= Mamlambo =

South African deity

Mamlambo is a deity in South African and Zulu mythology, the "goddess of rivers", described as a large snake-like creature.

In 1997, South African newspapers (including Johannesburg's The Star and Cape Town's Cape Argus) reported on sightings of a "giant reptile" monster in the Mzintlava River near Mount Ayliff in South Africa. Villagers in the area claimed that the creature was about 20 meters (65.62 feet) long, had the head of a horse, the lower body of a fish, short legs, and the neck of a snake, and that it shined with a green light at night. During the period between January and April 1997, as many as nine deaths had been attributed to the Mamlambo. According to police, the victims had been in the water a while and had the soft parts of their heads and neck eaten by crabs; local villagers, on the other hand, claimed that these mutilations had been caused by the mamlambo's habit of eating faces and brains. For this reason, the Mamlambo is often referred to as "the Brain Sucker". As Felicity Wood points out in The Extraordinary Khotso (2007), "the mamlambo tends to be associated with Western forms of prosperity, like money, so the fact that she is often depicted as a Western mermaid. She has arisen in part from a sense of disconnection to a traditional, communal way of life, inequalities and imbalances in the social order, and the lure of Western materialism.
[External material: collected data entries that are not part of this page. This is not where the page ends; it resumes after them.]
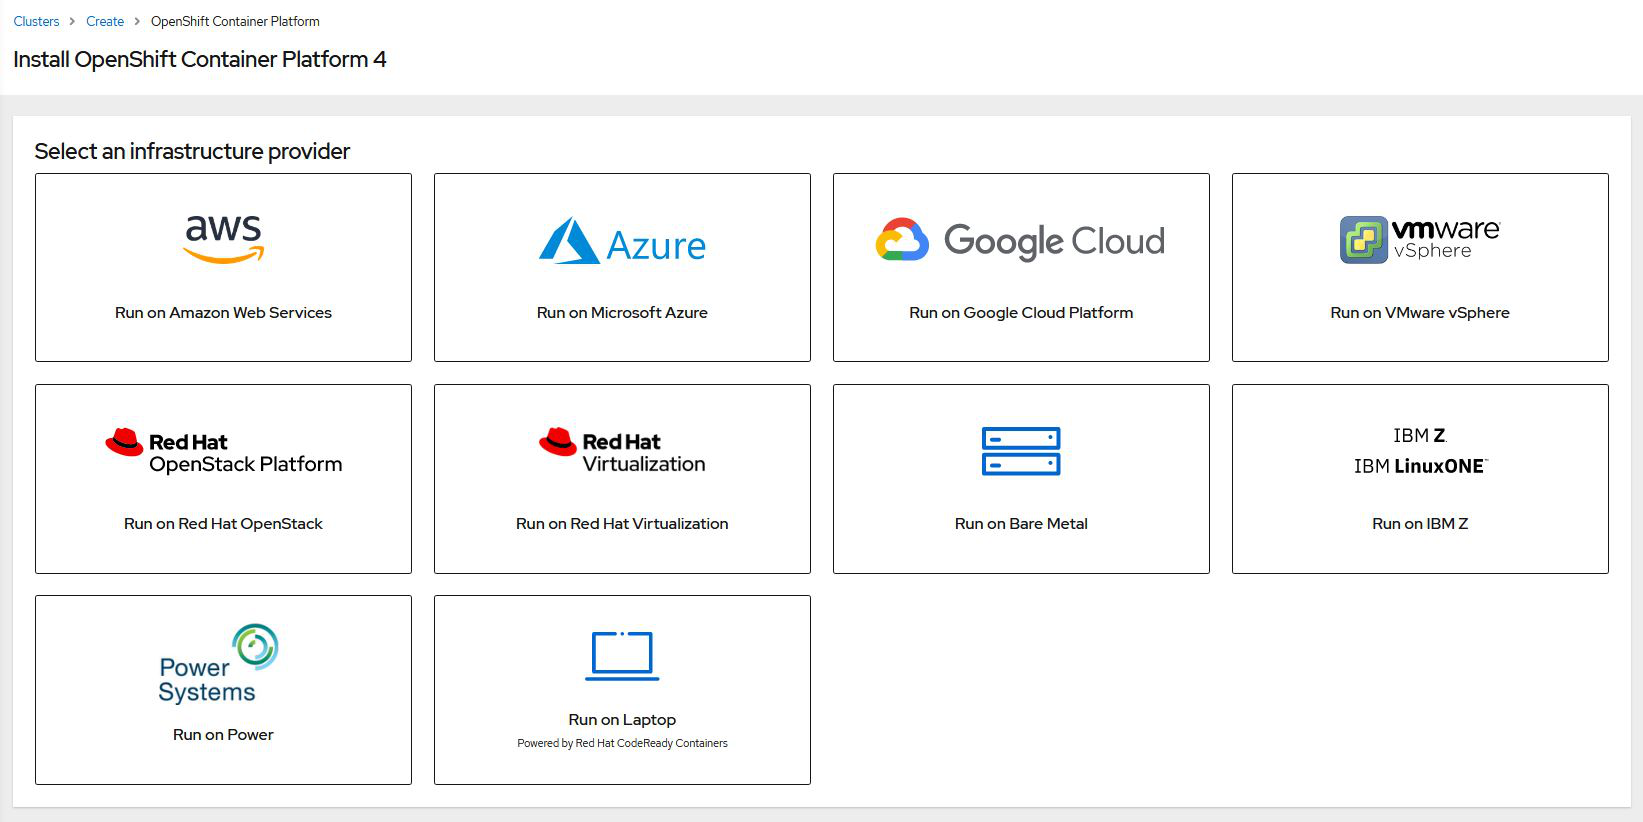Viewport: 1643px width, 822px height.
Task: Choose the IBM Z LinuxONE logo
Action: 1420,451
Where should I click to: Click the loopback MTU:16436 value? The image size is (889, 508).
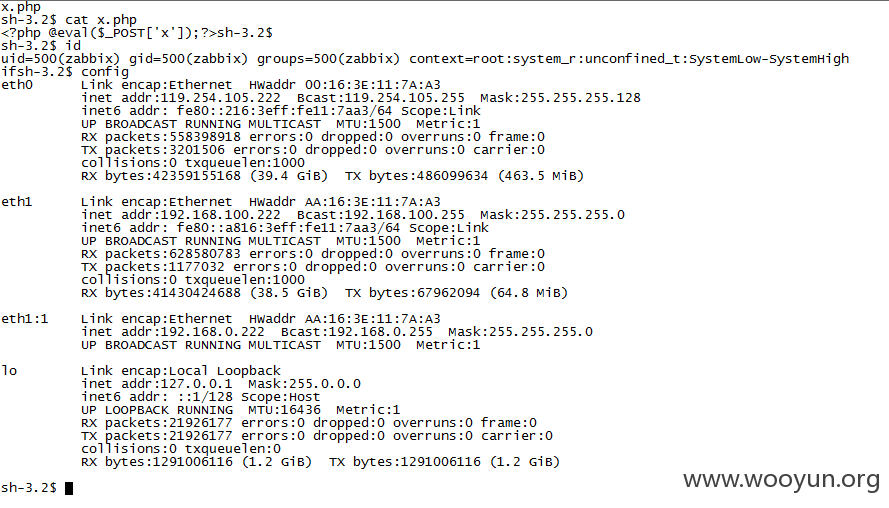pos(284,410)
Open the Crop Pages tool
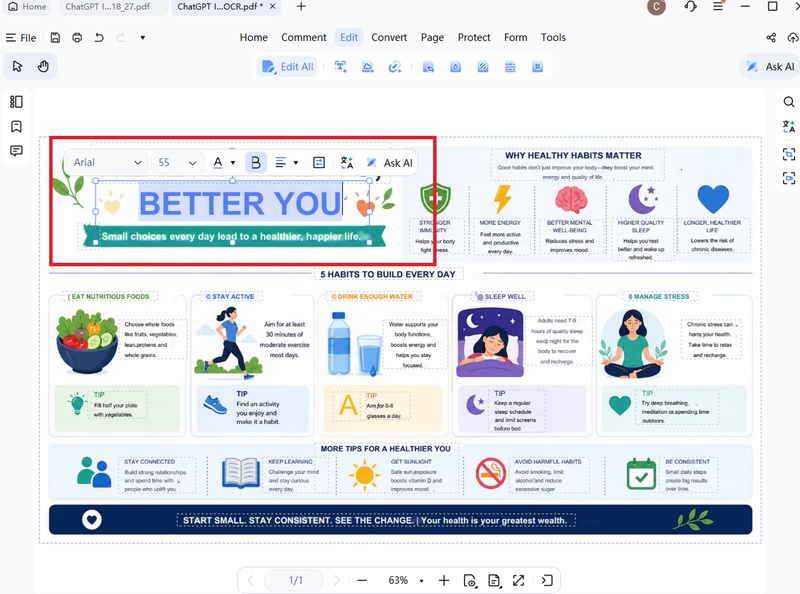The height and width of the screenshot is (594, 800). point(429,66)
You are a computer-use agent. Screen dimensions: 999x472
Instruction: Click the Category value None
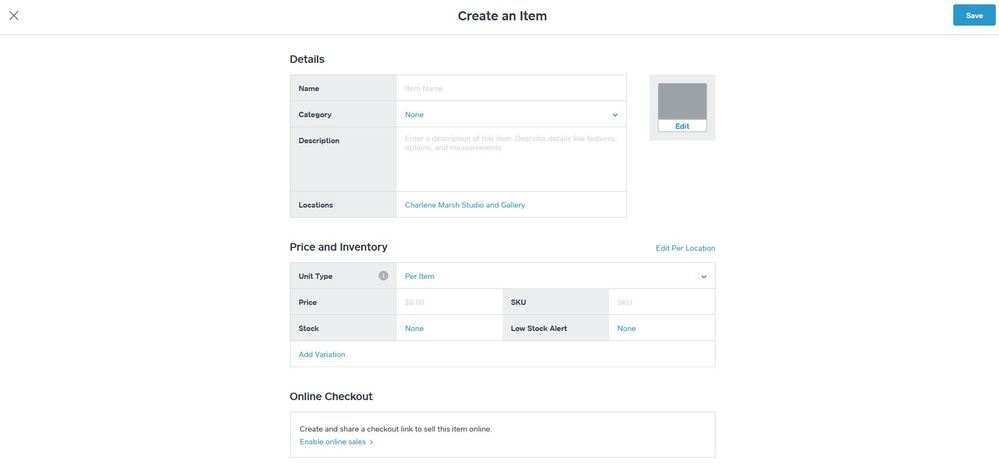point(414,115)
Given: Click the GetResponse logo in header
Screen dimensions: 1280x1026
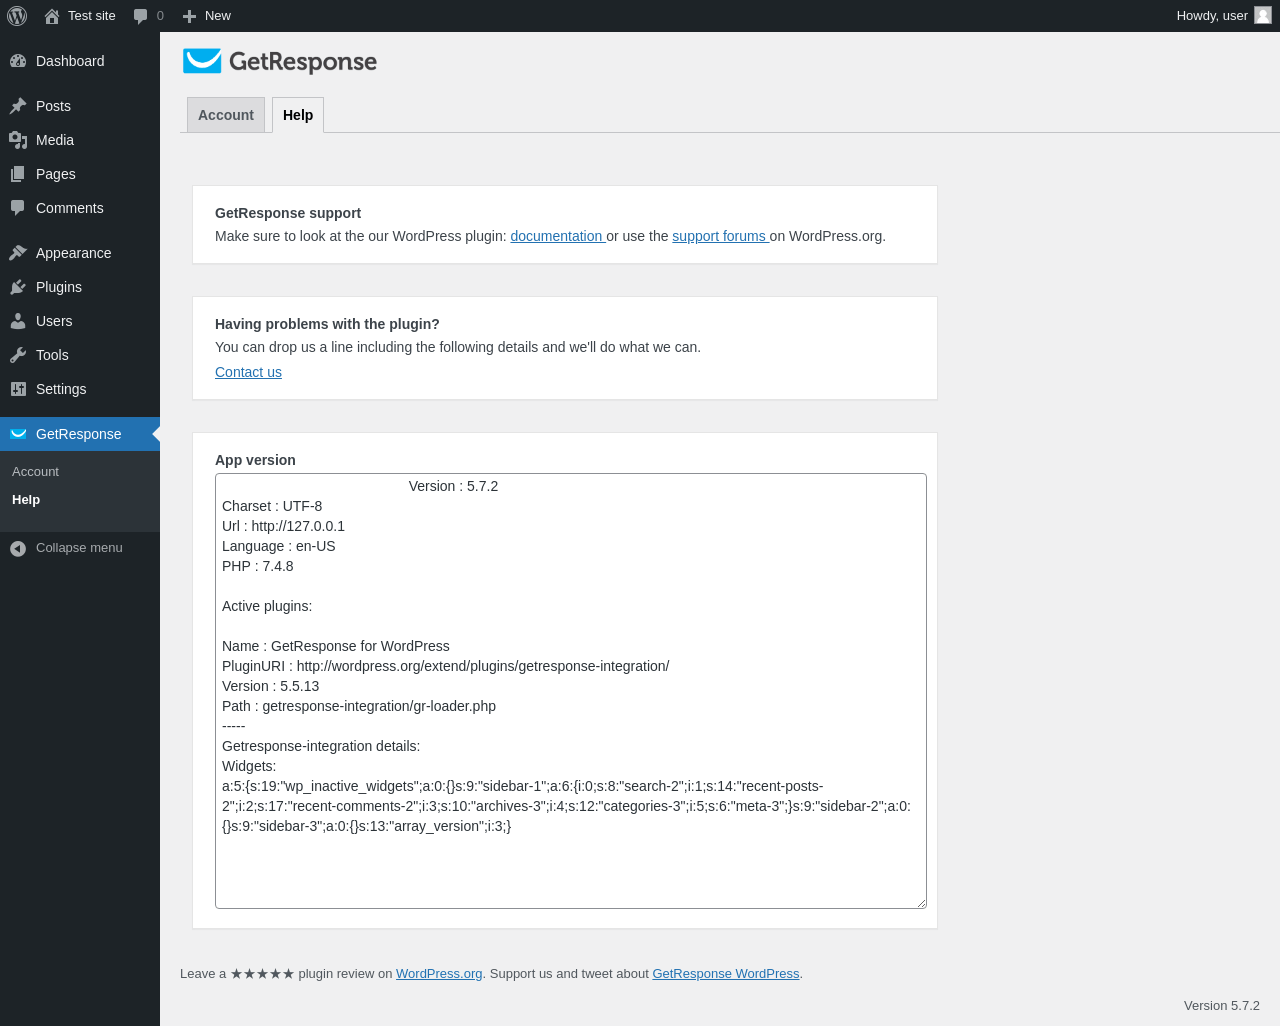Looking at the screenshot, I should click(x=280, y=62).
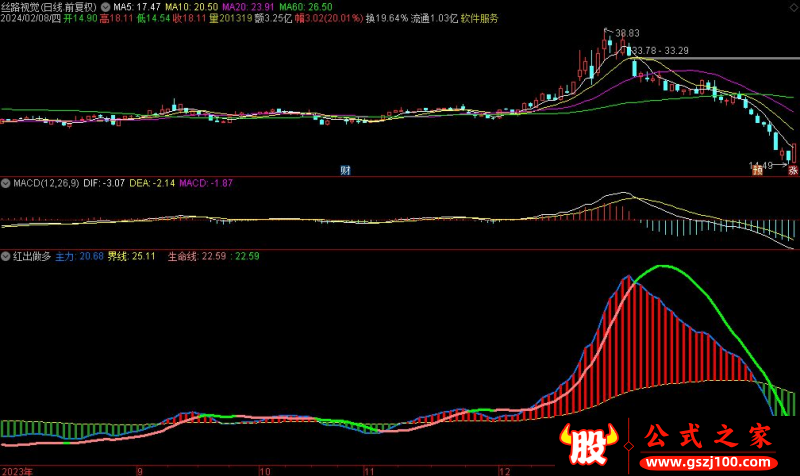Open the MACD panel dropdown arrow
Screen dimensions: 800x476
point(6,183)
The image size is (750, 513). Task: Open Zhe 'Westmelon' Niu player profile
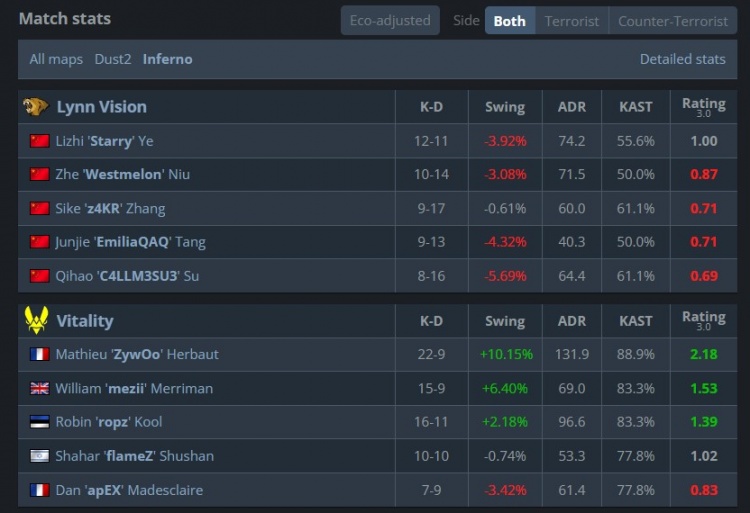tap(122, 174)
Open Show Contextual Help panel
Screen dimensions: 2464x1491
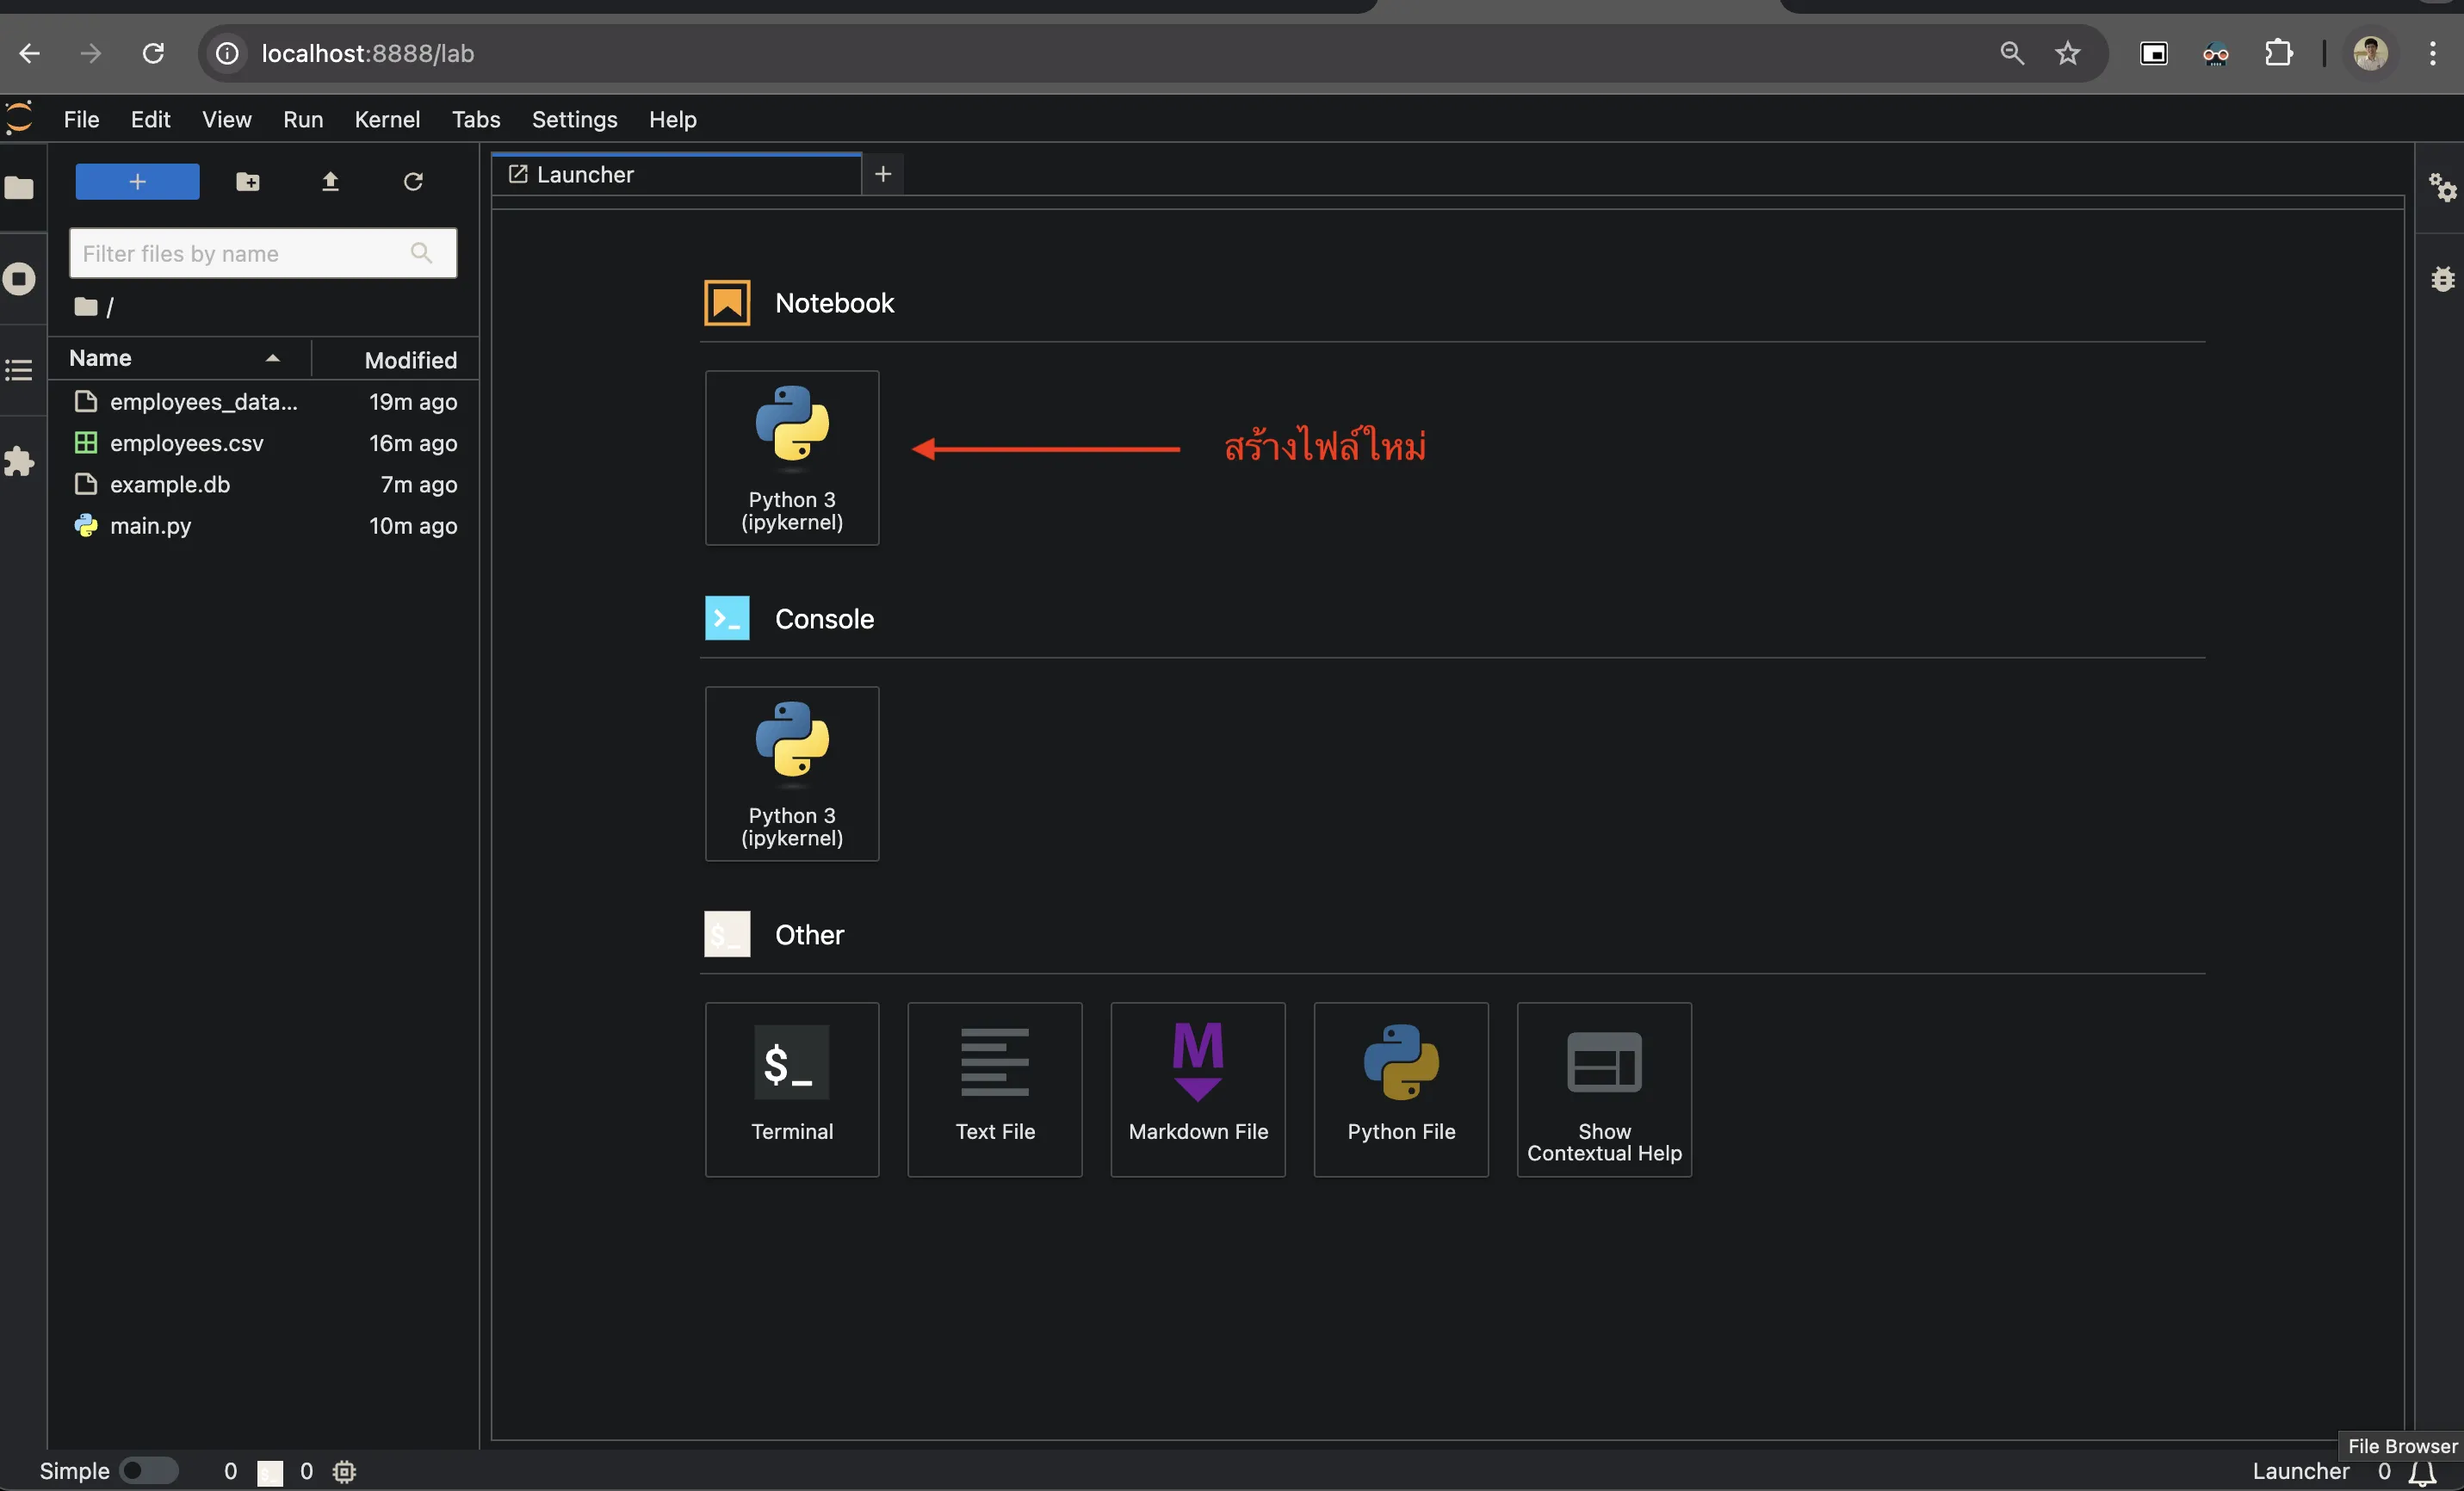[1603, 1088]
Like the Mami Wata, she is a dangerous, seductive figure, offering wealth and power but able to bring about terrifying ruin".

==Film and television==
- An expedition in search of the mamlambo was done on the SyFy Show Destination Truth; the mission found no evidence of the creature's existence.
- The Cartoon Network animated series Secret Saturdays features a cryptid inspired by the Mamlambo in an episode.